Announcement

PHILADELPHIA –Benjamin Aaron Garcia, PhD, a Presidential Professor of Biochemistry and Biophysics at the Perelman School of Medicine at the University of Pennsylvania, has been selected to receive the 2016Protein Science Young Investigator Award.

The award, named for the academic journal of the Protein Society, recognizes a scientist within the first eight years of an independent career who has made an important contribution to the study of proteins.

Garcia and recipients in other categories will be recognized at the 30th Anniversary Symposium of the Protein Society, July 16-19, 2016, in Baltimore, Maryland. Plenary talks from each recipient are scheduled throughout the event.

Garcia’s pioneering research involves developing new mass spectrometry methods and bioinformatic computational tools to examine critical modifications in cellular proteins that alter and control their functions. This is important in understanding the molecular pathways that underpin cancer, among other areas.

Specifically, he has been developing analytical and computational tools to understand the complexity of simultaneously occurring histone modifications. Histones are a family of proteins found in cell nuclei that package and order the DNA into nucleosomes (a segment of DNA wound in sequence around eight histone protein cores). This structure is often compared to thread wrapped around a spool. They are the chief protein components of chromatin, the material of which the chromosomes of organisms other than bacteria composed.

» STORED DATA

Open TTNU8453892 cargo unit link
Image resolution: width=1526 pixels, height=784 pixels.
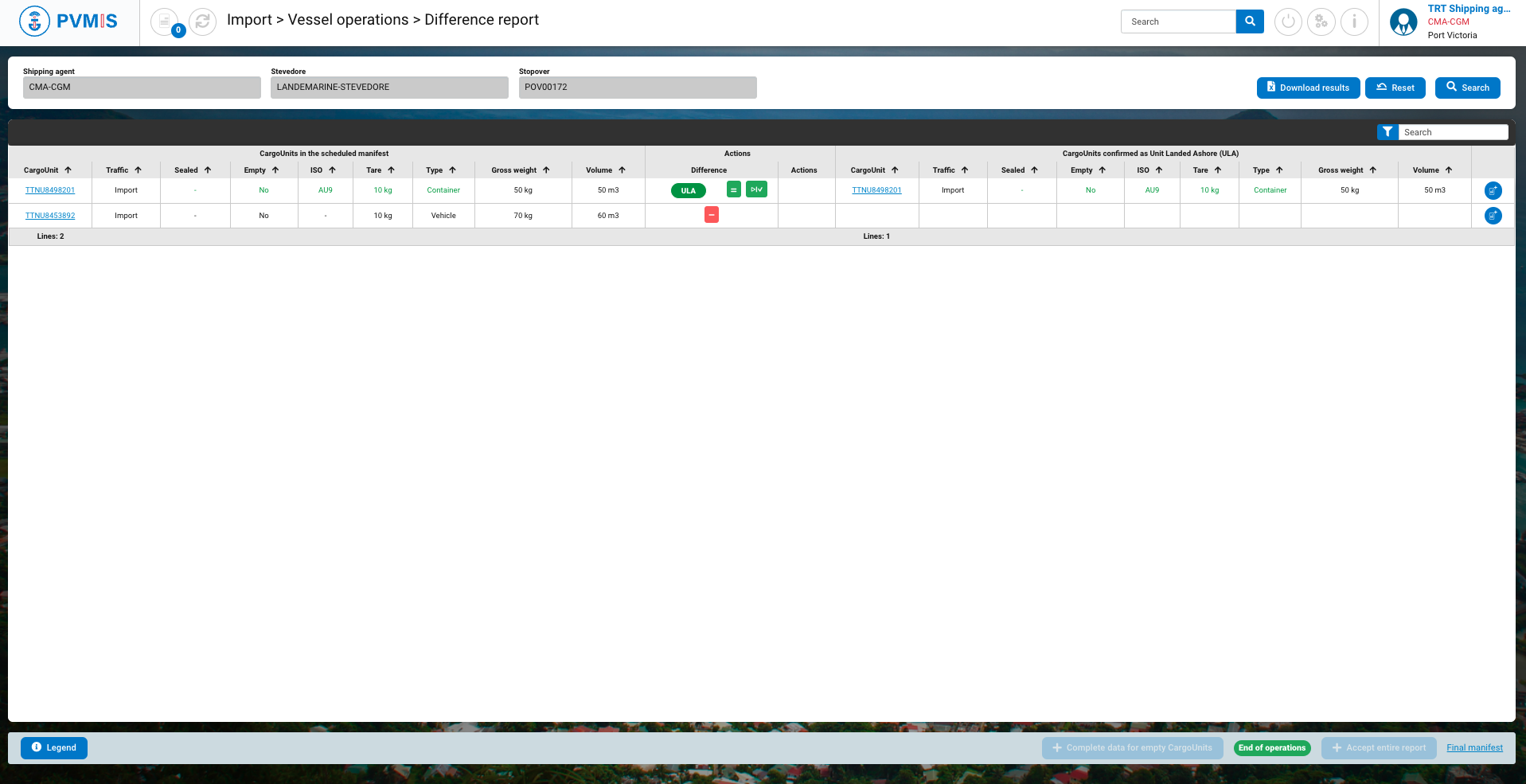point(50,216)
--
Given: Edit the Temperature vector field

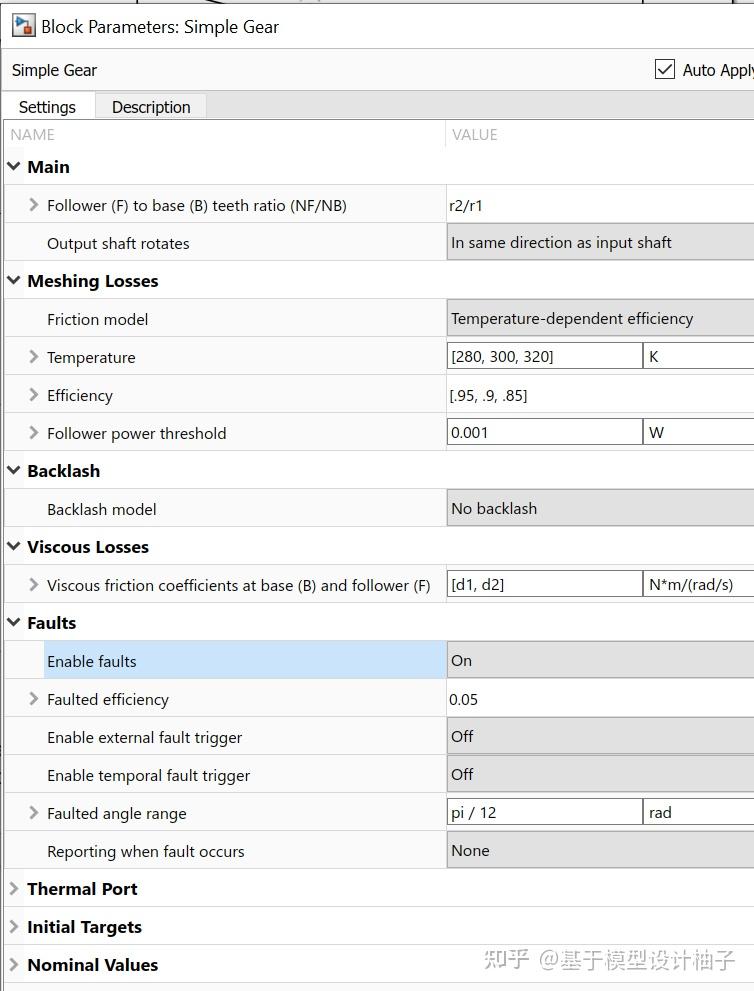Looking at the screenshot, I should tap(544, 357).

» ASSIGNED TASK 1
According to the announcement, in what city will the 30th Anniversary Symposium of the Protein Society be held?
» ASSIGNED TASK 2
Print the part of the announcement between "PHILADELPHIA –Benjamin Aaron" and "Young Investigator Award.", inclusive.
» ASSIGNED TASK 3
Translate this sentence from the announcement into Spanish: "This structure is often compared to thread wrapped around a spool."
Use only the announcement as your source.

» EXERCISE OUTPUT 1
Baltimore, Maryland.

» EXERCISE OUTPUT 2
PHILADELPHIA –Benjamin Aaron Garcia, PhD, a Presidential Professor of Biochemistry and Biophysics at the Perelman School of Medicine at the University of Pennsylvania, has been selected to receive the 2016Protein Science Young Investigator Award.

» EXERCISE OUTPUT 3
Esta estructura suele compararse con un hilo enrollado alrededor de un carrete.